After a 34-year career, Atlanta fire chief and former U.S. fire administrator Kelvin Cochran was terminated from his position in January, 2015. The reason? He had written a 162-page book on his personal time that touched on issues of marriage and sexuality from a biblical perspective.
Despite facing devastating racism in his early career and working his way up to being the first African American fire chief in his hometown of Shreveport, Louisiana, Cochran was fired by Atlanta Mayor Kasim Reed even after a city investigation determined that he did not actually discriminate against anyone. Alliance Defending Freedom, a non-profit legal organization that advocates for the right of people to freely live out their faith, is currently fighting to reinstate him.
“There are worldly consequences for standing for biblical truth,” Cochran testified during the Ethics and Religious Liberty Commission 2016 National Conference during a special post-conference session about religious liberty August 27. “Kingdom consequences are always greater than the worldly consequences.”

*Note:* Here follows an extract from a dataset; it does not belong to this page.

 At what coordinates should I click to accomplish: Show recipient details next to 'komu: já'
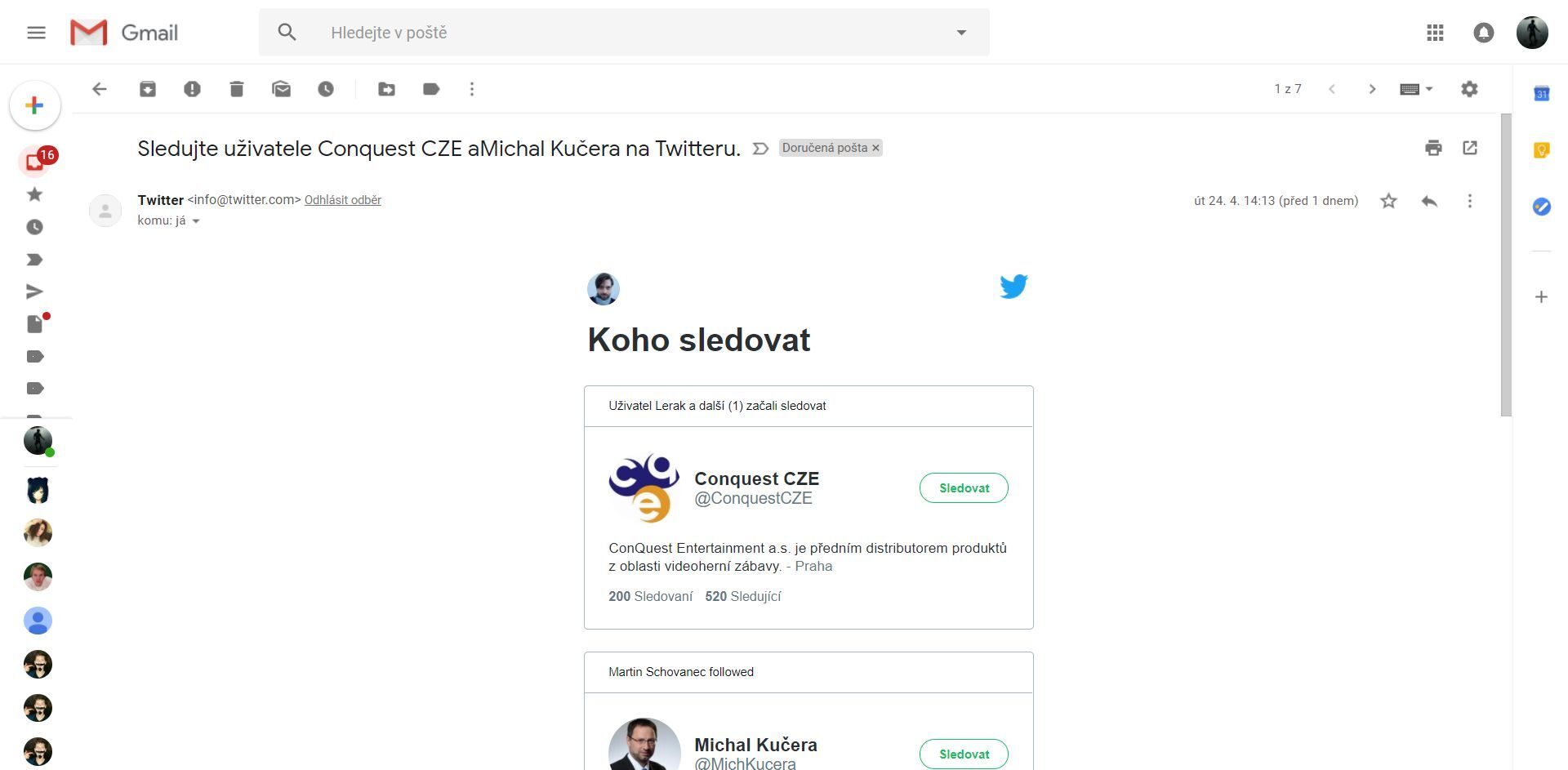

Alliance Defending Freedom partnered with the ERLC for the free post-conference session entitled, "The 2016 Presidential Race, Religious Liberty, and the Future of the Church,” aiming to educate pastors and other evangelical leaders on how to handle religious liberty issues happening now and in the future.
The political climate: How we got here
National Review staff writer David A. French launched the session by offering a context for how the U.S. has found itself in the current political climate. Overall, he offered, the juxtaposition of the Donald Trump and Hillary Clinton presidential campaigns come from an understudied culture of rage, ignorance and lethargy; the pursuit of Fox News fame among the political subculture; and the popular view among those paying attention that politics is mostly entertainment.
“If this election isn’t humble pie for conservatives, I don’t know what is humble pie,” French said. “We substituted a set of policies for just a dude, the dude, who he alone can change your life. How? No idea. No clue.”
To combat the lethal combination of lethargy and anger, conservative leaders need to teach people to fight for themselves, French said. “We need energy instead of lethargy,” he said.
In a panel about the future of evangelical politics, Alliance Defending Freedom senior counsel Erik Stanley offered a reminder that “there’s a lot of down ballot stuff that’s happening,” as local judicial decisions and the role of local politicians are often eclipsed in the excitement of the presidential election.
ERLC president Russell Moore said that he believes “politics in American life, across the board on the far left and on the far right, has become a religion. It has become a kind of transcendent source of authority and a transcendent source of identity.”
The political climate: A way forward
If the Christian “Moral Majority” is declining in American political life, what is the role of Christians in politics, and what does religious liberty actually mean?
“Whatever you think the solution is, when you see people who are targeting and demonizing immigrant communities themselves, or refugee communities themselves – anyone who is in a place of vulnerability – our answer cannot be silence,” Moore said in a roundtable titled, “Questions and Ethics.”
“Even if you hold to a different position on how to address that, fundamentally we have to be the people that say, ‘these are persons created in the image of God, and when you come after them, you come after me.’”
Moore added that religious freedom is a worthwhile fight because all liberties are “endowed by God” tied together.
“Once a liberty becomes too politically toxic to uphold or to maintain, and that means you toss it aside, other liberties that are going to go down the pipe,” he said.
Education on what religious freedom is, its biblical foundations, and how to fight for it is key, he said. It’s not special leverage or control in society.
“Not everything that offends me is a violation of my religious freedom,” he said. “I don’t have a right not to be ridiculed on TV. I don’t have any right to say that everyone has to agree with what I’m saying about the Bible. But there is a very genuine threat and we see all around us and heard some of that today … peoples whose very freedom to live out their faith is being restricted.”
And Christians, he said, should stand up for freedom of conscience “even for those with whom we completely disagree. Because what I want to say is, religious liberty means not to have government shut down arguments about all that matters. Religious freedom means the government doesn’t have the right to be the referee or the bully in those arguments about ultimate matters. It needs to give space to let people plead with one another and persuade one another and argue about what these ultimate matters mean. As Christians, we believe that’s how people change.”